These challenges and the shift they require within organizations from the work of internal/ external consultants and quality professionals were highlighted in the talk, "Improving Organizational Performance in the Workplace of the Future," presented at The Hunter Conference last
May. This talk was based on the research findings presented in the 1999 book, Critical SHIFT:
The Future of Quality in Organizational Performance, authored by Lori Silverman with Annabeth Propst. Quality is no longer the objective of a business. Creating value is. Value is much more than an economic calculation. It is the perception that the resources one receives in
an marketplace exchange are greater than those that are given up when compared to an alternate choice. These resources may be easily measurable and come in the form of money, information, or time; they can also encompass intangibles such as love, status, and sensory gratification.
Once an organization is clear on its mission and vision, its task is to achieve and maintain a competitive advantage based on them.
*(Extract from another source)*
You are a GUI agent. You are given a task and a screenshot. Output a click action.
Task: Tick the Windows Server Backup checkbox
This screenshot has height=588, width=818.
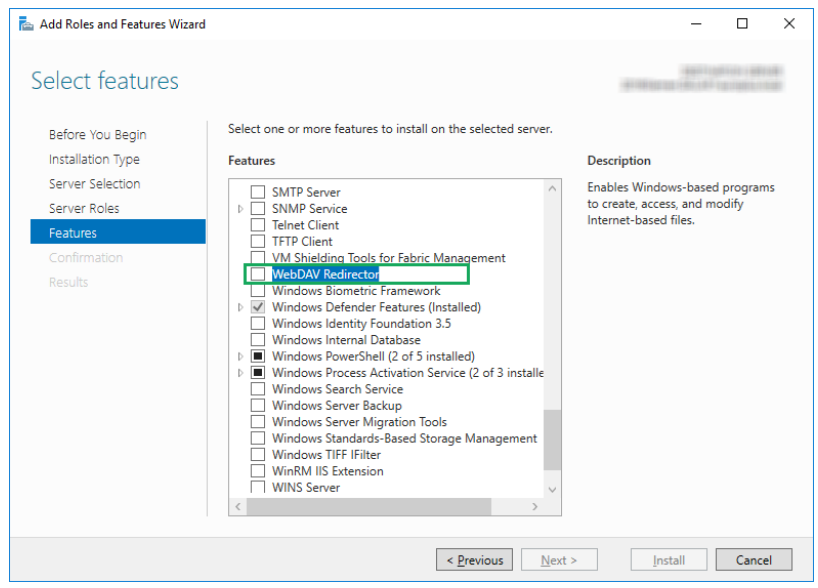(258, 406)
In order to do so they must create ever-increasing value simultaneously for four constituents—employees, consumers, shareholders (stakeholders) and society at large. Improving quality is necessary but not a sufficient means for creating value.
Today, organizations must continually improve their overall performance and the concepts, tools, and methods of quality are but one approach for doing so. In the process, the "Q" has lost its tail—total quality management has become total organizational management.
What organizations need is "a systems approach to change and improving performance" according to Bill Anderson, Training Specialist for the Kohler Co. He goes on to say "the basics—such as quality assurance—are as important as work in alignment and integration and attending to human/spiritual needs." Karen Bennett, Training Manager for Discover Color, elaborates on this. "a piecemeal approach is easy—and it fails often. We need to have a more complete picture of what is needed to improve performance. As Tedd Snyder, C.Q.E., formerly of Florida Power & Light and now with the Wisconsin Manufacturing Extension Partnership
states, "we need to take companies from being tactically successful to being strategically strong.
…To do so quality professionals, as change agents, must see the entirety of improving the quality of management. Early on we were focused on the content [of quality]—now we need to [talk about] how to enable organizations to do these things. The challenge for American firms is
that they are not improving fast enough."
The Starburst ModelTM, the centerpiece of Critical SHIFT, is a comprehensive framework for improving organizational performance that ultimately helps organizations to create value.